Wayang kulit adalah seni tradisional Indonesia, yang sangat
berkembang di Jawa dan di sebelah timur semenanjung Malaysia seperti di
Kelantan dan Terengganu. Wayang kulit dimainkan oleh
seorang dalang
yang juga menjadi narator dialog tokoh-tokoh wayang, dengan diiringi
oleh musik gamelan yang dimainkan sekelompok nayaga dan tembang yang
dinyanyikan oleh para pesinden. Dalang memainkan wayang kulit di balik
kelir, yaitu layar yang terbuat dari kain putih, sementara di
belakangnya disorotkan lampu listrik atau lampu minyak (blencong),
sehingga para penonton yang berada di sisi lain dari layar dapat melihat
bayangan wayang yang jatuh ke kelir.
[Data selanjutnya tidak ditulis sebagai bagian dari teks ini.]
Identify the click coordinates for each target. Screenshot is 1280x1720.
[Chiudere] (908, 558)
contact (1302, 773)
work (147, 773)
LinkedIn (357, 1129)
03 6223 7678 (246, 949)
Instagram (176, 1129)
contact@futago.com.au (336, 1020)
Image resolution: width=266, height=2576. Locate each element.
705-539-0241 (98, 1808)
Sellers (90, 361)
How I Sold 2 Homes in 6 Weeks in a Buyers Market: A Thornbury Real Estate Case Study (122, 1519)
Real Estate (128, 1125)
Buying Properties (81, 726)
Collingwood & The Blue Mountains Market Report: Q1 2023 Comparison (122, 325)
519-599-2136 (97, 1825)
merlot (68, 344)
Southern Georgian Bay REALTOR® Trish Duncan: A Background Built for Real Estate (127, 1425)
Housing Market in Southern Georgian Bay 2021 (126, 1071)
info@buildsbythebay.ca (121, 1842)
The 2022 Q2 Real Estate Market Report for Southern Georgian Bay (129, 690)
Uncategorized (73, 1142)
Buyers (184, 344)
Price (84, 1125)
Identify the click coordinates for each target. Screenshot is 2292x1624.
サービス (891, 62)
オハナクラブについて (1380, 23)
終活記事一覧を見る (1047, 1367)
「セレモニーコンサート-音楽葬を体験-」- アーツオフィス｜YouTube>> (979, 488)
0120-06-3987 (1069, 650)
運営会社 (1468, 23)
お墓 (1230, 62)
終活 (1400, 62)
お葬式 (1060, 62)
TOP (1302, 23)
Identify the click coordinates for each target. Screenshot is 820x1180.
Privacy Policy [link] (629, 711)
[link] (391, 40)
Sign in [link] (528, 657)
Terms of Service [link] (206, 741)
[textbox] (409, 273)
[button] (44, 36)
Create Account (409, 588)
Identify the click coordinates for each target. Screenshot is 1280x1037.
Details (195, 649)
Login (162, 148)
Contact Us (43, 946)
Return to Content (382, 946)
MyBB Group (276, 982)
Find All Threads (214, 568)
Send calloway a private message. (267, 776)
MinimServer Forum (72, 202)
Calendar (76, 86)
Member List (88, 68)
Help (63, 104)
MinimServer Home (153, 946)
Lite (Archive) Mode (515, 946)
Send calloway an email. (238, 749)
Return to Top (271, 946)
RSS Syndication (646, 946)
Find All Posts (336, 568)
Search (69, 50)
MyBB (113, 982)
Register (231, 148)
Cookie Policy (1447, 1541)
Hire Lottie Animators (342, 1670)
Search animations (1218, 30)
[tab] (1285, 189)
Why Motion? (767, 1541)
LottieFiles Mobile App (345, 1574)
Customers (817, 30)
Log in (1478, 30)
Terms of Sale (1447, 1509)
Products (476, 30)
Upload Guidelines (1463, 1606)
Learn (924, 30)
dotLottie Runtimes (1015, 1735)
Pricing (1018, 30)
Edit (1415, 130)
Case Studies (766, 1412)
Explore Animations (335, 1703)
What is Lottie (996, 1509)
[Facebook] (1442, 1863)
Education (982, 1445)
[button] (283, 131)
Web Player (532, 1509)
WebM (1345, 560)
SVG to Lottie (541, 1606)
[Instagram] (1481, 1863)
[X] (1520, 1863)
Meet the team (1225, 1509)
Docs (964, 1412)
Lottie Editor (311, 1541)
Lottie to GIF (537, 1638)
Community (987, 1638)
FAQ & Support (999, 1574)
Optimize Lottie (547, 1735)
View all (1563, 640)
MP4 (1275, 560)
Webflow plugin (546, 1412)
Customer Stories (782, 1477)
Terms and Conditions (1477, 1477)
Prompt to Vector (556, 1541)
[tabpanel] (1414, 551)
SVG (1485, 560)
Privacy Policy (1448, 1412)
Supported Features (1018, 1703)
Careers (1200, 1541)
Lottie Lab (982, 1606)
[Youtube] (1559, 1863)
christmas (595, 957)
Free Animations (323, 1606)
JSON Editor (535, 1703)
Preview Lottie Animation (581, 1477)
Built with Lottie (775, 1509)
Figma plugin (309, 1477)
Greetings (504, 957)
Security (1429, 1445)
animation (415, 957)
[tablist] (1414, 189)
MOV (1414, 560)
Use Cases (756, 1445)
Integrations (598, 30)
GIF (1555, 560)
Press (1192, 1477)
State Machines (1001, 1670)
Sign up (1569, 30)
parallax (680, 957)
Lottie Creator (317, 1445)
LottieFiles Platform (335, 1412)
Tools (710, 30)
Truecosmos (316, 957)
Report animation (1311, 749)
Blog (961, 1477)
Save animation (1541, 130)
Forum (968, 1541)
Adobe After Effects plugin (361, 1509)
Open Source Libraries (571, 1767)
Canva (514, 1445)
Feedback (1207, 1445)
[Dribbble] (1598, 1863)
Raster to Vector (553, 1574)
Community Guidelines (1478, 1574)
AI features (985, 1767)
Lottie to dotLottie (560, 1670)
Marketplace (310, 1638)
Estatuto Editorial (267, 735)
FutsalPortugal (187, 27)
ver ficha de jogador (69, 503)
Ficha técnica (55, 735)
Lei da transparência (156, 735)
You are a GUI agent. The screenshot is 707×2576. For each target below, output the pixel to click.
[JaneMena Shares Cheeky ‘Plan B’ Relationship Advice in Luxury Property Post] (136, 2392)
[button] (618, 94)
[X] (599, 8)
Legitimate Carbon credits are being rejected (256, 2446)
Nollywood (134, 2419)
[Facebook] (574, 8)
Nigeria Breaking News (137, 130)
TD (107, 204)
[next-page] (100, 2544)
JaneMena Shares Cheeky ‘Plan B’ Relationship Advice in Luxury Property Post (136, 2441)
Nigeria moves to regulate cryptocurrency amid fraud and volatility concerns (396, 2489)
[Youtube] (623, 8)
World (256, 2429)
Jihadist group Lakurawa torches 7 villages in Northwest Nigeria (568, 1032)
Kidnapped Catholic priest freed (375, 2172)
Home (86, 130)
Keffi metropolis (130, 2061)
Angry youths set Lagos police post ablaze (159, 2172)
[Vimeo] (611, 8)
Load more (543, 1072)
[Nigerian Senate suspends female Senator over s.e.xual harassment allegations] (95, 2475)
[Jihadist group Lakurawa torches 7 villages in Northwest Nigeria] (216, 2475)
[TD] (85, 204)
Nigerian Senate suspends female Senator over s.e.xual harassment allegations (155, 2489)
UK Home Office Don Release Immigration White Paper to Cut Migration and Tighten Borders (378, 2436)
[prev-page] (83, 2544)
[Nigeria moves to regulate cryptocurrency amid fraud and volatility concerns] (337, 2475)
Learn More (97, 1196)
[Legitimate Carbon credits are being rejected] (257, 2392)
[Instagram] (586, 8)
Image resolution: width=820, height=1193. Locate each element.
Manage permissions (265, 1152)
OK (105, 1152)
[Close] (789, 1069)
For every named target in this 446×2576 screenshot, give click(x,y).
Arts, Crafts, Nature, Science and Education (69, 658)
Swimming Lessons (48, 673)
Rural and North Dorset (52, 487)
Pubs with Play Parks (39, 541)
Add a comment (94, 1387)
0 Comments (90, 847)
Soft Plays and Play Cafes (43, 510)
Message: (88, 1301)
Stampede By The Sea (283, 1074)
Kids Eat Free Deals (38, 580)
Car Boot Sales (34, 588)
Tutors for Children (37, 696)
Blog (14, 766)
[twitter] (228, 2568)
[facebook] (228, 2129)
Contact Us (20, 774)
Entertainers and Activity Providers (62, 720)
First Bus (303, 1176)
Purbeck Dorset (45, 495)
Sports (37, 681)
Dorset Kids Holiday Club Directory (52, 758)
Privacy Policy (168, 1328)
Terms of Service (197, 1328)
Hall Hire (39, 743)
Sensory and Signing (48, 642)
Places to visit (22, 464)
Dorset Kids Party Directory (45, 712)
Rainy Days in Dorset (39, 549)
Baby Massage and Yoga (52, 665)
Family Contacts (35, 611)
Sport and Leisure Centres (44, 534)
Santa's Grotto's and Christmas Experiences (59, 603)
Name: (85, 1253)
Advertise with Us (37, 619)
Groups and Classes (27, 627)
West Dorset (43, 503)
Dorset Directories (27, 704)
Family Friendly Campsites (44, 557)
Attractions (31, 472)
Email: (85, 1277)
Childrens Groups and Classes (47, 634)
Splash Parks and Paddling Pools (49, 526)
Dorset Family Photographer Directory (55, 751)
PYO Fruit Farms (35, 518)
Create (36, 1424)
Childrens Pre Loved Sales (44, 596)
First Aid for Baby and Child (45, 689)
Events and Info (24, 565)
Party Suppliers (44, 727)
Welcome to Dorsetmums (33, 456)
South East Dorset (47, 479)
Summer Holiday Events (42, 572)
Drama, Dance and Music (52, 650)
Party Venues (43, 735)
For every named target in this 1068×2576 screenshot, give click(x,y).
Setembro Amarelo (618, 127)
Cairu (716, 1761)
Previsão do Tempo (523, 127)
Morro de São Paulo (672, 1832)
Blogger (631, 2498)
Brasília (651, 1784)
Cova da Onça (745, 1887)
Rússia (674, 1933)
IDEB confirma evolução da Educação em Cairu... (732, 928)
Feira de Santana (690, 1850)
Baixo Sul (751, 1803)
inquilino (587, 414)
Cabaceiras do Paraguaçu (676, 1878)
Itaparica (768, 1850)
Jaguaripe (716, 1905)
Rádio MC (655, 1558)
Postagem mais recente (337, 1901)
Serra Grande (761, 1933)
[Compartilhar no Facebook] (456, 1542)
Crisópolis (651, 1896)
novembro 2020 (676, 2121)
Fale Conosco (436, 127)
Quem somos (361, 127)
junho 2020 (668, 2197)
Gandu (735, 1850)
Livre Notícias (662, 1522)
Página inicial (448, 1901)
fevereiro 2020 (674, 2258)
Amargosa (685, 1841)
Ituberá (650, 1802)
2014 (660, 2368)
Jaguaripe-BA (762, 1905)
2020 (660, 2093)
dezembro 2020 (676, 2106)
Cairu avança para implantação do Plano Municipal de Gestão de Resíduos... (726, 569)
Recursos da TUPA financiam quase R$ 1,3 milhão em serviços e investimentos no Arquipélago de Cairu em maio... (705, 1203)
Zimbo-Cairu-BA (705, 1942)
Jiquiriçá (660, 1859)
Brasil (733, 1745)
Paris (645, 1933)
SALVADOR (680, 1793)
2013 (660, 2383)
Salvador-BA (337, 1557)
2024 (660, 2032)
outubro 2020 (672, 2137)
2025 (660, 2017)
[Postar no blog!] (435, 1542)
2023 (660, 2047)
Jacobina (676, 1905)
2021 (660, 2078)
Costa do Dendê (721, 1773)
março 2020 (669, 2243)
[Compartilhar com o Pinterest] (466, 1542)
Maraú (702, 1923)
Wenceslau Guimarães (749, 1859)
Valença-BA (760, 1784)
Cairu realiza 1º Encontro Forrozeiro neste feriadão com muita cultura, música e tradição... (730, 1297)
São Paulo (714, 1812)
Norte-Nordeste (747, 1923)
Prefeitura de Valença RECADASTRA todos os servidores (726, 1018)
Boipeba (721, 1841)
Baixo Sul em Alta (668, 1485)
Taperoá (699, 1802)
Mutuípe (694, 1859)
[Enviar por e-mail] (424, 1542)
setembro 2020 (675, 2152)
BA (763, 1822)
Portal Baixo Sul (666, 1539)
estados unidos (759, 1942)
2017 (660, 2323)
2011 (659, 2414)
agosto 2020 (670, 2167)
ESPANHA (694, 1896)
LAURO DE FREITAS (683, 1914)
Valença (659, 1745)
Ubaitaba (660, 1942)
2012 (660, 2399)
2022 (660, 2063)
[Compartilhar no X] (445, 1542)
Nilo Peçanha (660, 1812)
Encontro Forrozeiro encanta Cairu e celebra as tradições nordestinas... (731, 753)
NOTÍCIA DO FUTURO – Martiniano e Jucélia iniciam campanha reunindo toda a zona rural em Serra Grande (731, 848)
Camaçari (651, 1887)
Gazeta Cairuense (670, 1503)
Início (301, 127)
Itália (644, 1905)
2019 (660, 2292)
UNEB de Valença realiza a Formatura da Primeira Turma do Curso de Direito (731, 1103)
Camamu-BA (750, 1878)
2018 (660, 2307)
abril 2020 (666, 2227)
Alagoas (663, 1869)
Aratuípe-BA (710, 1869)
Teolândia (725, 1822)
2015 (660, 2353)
Untuk dapat memahami cerita
wayang(lakon), penonton harus memiliki pengetahuan akan tokoh-tokoh
wayang yang bayangannya tampil di layar. Secara umum wayang mengambil
cerita dari naskah Mahabharata dan Ramayana, tetapi tak dibatasi hanya
dengan pakem (standard) tersebut, ki dalang bisa juga memainkan lakon
carangan (gubahan).
Pertunjukan wayang kulit telah diakui oleh
UNESCO pada tanggal 7 November 2003, sebagai karya kebudayaan yang
mengagumkan dalam bidang cerita narasi dan warisan yang indah dan
berharga ( Masterpiece of Oral and Intangible Heritage of Humanity ).
Wayang kulit lebih populer di Jawa bagian tengah dan timur, sedangkan
wayang golek lebih sering dimainkan di Jawa Barat.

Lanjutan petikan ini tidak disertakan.